The four-story town houses are showplaces for urban life. The 3,800- square-foot units can accommodate up to five bedrooms.

Even the two-bedroom, 3,000- square-foot base units come with elevators, 10-foot ceilings, granite countertops, copper roofs and down spouts, restaurant-grade Viking ranges, bedroom fireplaces, Brazilian cherry wood flooring, two-car garages and multiple balconies with views of both the Congaree River and the downtown skyline.

The complex shares a pool, massive gym and putting green.

“The whole concept was to do a New York- or Beacon Hill-style town house,” Caughman said. “Our customer is downsizing the maintenance (of a single-family home), not the lifestyle.
That was exactly what Chip Prezioso was looking for.

Prezioso, owner of Palmetto Promotions and the South Carolina Shops, sold his 3,000-square-foot house in Gregg Park and bought a 3,800-square-foot town house at City Club. He paid a base price of $675,000 and put another $75,000 into upgrades.

“It’s definitely upper end,” he said of the town house and the amenities he chose. “But there are always people who will want the upper end. It was a very good buy.”

F. Simons Hane, a physician, kept the family’s country home in Calhoun County, but he and his wife, Violet, decided to get a place downtown as well.

They bought a flat in the Middleton Building for $375,000, and added $10,000 in upgrades. They also cut the long-leaf pine flooring from trees on their farm and brought a little of the old homestead to the city.

The couple enjoys walking to Vista restaurants like Gervais & Vine and West Bank eateries like Al’s Upstairs. They also walk to the nearby Publix grocery store and are looking forward to a stroll to ballgames at USC’s new baseball stadium — even though he’s a Clemson fan.

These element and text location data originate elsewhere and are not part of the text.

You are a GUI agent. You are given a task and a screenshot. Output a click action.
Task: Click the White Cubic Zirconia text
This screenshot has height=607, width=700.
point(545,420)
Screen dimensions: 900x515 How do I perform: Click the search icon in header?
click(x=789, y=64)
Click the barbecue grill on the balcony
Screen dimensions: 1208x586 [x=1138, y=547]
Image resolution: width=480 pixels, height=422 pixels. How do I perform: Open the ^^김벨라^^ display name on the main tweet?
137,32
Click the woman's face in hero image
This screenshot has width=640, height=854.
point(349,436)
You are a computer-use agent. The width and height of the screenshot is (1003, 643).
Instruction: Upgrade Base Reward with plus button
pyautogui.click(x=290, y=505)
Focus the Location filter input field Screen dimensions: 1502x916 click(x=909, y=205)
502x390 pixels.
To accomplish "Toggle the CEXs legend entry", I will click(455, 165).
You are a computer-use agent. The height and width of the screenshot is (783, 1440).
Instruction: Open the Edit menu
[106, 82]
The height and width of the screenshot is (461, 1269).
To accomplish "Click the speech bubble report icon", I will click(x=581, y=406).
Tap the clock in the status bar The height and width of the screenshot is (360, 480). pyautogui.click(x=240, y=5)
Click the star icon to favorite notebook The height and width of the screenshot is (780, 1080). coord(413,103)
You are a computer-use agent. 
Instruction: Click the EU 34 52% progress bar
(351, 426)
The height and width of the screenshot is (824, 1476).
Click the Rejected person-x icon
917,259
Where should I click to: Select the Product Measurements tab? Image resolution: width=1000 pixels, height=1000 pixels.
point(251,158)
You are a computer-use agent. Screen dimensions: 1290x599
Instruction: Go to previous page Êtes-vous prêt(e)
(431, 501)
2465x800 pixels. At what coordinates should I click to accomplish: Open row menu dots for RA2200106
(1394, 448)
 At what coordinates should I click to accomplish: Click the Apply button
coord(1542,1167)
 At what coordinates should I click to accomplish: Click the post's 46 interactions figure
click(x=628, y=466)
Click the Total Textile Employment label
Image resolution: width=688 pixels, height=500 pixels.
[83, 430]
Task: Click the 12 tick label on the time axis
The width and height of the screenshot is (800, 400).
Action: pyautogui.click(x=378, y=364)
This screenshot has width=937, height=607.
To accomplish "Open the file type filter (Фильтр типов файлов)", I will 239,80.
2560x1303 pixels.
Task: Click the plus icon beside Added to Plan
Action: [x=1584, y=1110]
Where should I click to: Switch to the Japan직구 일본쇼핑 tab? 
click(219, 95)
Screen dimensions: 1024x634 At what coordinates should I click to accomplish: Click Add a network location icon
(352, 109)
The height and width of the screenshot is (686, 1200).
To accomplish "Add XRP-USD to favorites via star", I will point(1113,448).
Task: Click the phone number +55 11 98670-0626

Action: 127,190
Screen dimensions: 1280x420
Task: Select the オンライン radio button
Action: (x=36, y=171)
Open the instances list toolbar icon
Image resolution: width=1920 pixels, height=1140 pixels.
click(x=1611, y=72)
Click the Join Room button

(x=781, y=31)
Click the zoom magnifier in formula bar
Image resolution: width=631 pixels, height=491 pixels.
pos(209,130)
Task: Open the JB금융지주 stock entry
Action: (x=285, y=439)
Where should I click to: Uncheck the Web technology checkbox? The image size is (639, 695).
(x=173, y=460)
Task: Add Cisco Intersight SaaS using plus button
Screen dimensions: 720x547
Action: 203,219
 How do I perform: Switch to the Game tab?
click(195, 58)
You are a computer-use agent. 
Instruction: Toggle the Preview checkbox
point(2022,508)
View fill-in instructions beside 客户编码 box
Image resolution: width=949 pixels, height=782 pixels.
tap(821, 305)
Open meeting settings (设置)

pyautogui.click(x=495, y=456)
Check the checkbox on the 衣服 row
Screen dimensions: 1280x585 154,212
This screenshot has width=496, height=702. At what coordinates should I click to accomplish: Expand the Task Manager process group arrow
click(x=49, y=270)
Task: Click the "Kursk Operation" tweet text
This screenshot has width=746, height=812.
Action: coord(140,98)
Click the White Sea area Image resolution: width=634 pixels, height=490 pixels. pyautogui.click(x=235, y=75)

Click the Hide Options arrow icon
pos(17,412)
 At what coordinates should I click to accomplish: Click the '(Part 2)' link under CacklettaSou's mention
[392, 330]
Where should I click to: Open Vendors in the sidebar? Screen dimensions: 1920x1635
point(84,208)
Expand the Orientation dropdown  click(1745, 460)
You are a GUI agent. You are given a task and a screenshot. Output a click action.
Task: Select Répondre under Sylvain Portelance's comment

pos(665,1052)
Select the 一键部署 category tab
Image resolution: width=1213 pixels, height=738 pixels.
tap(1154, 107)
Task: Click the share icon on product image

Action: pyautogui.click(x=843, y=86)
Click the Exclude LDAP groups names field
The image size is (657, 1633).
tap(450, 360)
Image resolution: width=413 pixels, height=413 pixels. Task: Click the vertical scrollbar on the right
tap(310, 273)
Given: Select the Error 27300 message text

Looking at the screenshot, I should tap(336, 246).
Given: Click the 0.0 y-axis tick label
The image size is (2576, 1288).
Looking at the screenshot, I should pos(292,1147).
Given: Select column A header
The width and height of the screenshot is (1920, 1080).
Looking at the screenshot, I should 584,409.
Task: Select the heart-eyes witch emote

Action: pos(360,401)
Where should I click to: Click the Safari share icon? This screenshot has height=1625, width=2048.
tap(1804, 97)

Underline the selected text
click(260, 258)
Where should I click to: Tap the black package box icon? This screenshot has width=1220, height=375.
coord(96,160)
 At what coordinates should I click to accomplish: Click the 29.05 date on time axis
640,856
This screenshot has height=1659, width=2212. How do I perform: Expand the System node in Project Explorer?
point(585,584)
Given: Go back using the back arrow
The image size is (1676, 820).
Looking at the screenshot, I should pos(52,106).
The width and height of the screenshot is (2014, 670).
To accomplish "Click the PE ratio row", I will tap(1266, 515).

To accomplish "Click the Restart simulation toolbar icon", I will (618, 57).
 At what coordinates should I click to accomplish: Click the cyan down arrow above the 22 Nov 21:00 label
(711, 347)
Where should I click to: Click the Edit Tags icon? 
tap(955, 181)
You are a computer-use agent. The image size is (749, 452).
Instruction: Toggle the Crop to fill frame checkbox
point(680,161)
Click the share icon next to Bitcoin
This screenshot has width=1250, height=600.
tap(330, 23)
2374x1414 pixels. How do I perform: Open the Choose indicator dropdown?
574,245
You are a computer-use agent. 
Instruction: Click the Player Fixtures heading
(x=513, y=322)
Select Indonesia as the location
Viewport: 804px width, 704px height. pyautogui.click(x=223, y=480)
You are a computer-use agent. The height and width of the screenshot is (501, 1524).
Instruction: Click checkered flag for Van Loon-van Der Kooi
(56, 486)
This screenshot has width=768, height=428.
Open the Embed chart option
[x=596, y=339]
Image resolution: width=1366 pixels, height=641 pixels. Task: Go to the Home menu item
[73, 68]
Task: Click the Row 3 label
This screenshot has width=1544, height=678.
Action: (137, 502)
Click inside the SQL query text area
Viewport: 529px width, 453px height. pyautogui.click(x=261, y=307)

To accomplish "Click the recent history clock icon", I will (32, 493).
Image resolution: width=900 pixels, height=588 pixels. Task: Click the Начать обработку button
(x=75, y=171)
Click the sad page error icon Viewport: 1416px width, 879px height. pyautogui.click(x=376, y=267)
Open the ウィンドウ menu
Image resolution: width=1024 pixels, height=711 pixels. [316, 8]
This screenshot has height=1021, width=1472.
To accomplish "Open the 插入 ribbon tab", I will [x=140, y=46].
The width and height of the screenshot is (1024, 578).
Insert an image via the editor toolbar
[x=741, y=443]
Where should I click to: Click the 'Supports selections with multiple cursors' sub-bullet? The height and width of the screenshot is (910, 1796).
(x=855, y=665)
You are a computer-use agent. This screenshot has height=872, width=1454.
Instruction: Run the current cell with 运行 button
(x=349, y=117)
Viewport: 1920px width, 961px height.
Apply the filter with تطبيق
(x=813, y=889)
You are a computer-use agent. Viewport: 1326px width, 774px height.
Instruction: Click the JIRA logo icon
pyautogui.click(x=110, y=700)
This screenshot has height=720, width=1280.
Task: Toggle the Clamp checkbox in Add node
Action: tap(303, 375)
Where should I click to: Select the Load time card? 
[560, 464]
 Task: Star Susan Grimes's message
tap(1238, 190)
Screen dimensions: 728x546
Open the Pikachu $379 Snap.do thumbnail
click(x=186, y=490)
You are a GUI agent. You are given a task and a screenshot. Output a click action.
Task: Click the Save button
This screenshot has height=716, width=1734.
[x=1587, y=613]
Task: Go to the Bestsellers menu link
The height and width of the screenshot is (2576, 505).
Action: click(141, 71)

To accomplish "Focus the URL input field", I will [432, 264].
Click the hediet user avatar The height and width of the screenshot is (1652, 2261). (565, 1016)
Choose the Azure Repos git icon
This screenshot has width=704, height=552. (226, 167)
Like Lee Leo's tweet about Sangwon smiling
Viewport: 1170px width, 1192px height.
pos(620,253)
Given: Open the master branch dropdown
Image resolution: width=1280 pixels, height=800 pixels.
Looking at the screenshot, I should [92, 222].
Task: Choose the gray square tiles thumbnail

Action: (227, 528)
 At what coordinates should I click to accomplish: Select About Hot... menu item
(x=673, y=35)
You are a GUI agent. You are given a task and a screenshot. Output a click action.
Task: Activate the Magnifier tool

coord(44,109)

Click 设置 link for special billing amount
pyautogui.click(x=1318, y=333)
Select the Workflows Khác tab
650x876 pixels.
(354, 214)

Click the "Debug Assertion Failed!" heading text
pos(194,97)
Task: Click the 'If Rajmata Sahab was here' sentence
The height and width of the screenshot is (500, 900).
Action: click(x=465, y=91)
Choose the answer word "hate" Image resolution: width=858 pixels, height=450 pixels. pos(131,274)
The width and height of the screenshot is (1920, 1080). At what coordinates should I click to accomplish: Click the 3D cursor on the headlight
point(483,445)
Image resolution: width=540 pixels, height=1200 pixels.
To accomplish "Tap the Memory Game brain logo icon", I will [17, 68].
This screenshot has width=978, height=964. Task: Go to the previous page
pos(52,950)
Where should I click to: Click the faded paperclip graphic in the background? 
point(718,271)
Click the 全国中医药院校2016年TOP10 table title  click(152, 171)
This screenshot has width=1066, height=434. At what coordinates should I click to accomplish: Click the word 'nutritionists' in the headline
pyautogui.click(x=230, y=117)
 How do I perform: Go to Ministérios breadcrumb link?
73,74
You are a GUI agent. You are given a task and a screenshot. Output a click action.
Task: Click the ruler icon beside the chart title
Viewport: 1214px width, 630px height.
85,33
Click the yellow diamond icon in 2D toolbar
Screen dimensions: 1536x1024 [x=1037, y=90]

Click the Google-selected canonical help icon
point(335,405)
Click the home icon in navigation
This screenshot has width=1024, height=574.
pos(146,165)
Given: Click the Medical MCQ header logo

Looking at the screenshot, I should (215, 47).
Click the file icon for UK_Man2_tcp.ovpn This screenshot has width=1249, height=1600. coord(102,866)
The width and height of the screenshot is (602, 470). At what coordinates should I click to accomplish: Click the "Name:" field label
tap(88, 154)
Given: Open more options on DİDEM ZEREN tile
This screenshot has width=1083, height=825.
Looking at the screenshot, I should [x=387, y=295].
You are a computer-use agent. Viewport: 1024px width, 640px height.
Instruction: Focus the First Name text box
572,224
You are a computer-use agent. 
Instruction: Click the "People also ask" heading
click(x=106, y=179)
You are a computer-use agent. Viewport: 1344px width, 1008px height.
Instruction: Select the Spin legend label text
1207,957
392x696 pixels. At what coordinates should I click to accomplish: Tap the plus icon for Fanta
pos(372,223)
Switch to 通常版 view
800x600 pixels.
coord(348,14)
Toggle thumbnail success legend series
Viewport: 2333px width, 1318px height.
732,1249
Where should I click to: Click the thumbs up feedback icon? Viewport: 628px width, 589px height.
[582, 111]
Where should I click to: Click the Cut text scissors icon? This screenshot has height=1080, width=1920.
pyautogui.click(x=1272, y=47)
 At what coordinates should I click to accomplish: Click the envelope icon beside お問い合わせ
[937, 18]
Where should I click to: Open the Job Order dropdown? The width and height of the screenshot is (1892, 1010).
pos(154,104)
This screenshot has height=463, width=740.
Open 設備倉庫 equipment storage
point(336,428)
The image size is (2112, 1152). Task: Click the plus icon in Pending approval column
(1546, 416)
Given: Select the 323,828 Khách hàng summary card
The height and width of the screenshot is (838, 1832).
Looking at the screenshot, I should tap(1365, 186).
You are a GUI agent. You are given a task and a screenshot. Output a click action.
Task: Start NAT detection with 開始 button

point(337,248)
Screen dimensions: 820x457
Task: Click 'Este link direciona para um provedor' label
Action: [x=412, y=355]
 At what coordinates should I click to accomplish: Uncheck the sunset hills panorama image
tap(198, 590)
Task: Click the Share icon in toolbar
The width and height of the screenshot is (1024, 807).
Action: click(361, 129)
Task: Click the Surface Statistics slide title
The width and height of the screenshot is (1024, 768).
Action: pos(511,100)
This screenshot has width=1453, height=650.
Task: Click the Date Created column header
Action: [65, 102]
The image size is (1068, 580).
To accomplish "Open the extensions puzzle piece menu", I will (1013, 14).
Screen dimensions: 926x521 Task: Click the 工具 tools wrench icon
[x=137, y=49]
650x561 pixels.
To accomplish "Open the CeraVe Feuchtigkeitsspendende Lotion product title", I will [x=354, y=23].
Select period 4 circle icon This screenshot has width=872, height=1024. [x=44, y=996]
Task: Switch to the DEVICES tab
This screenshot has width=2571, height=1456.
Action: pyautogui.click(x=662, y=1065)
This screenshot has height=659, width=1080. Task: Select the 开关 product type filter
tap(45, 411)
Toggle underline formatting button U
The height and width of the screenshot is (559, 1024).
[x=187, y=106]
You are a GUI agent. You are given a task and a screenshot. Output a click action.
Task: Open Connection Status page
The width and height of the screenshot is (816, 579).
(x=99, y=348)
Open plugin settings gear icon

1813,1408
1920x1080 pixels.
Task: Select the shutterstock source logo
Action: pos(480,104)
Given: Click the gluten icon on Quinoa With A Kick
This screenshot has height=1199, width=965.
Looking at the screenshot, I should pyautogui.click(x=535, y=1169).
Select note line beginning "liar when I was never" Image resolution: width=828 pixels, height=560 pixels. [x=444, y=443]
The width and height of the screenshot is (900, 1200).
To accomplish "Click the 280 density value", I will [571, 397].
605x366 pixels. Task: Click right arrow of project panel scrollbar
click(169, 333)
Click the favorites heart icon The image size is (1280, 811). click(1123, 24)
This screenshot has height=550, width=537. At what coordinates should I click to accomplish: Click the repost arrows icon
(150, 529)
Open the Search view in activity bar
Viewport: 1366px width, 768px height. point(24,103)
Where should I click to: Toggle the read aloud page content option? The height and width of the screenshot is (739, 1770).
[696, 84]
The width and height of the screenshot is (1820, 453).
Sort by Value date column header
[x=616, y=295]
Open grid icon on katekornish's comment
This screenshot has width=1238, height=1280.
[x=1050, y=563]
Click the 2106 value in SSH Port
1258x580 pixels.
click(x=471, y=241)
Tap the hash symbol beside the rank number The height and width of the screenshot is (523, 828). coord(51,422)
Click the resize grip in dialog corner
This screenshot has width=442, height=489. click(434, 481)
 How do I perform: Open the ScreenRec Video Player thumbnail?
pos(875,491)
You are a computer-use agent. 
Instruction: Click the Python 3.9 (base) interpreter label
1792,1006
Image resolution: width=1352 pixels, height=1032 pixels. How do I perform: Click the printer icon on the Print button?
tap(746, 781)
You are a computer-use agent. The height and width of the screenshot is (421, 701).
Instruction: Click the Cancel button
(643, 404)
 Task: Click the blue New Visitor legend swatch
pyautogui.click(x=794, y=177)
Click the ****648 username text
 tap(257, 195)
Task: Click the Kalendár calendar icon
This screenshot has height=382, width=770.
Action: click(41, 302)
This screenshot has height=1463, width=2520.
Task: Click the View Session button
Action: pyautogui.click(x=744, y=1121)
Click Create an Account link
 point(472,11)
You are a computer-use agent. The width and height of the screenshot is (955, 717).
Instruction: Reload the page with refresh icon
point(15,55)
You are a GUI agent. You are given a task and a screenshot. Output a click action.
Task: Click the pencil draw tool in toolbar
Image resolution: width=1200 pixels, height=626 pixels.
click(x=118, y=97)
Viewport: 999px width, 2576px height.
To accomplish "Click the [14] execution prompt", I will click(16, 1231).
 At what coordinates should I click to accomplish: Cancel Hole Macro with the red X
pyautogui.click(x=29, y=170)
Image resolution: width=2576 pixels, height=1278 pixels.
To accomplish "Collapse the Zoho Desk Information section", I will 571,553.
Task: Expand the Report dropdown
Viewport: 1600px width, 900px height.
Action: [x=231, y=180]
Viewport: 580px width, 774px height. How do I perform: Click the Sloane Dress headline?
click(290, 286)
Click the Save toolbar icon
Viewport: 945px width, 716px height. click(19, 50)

The success of City Club proves that luxury sells downtown, Mayor Bob Coble said. But it also heats the market to the point that one day, it might be difficult for blue collar workers to afford to live downtown.

“It’s good that we are having this kind of investment,” the mayor said. “But it’s an indicator of downtown’s market and shows the need for an affordable housing policy. We need to be balanced.”

In the meantime, Caughman plans to keep pressing quality.

“We’ve developed a feel for what our buyer wants,” he said.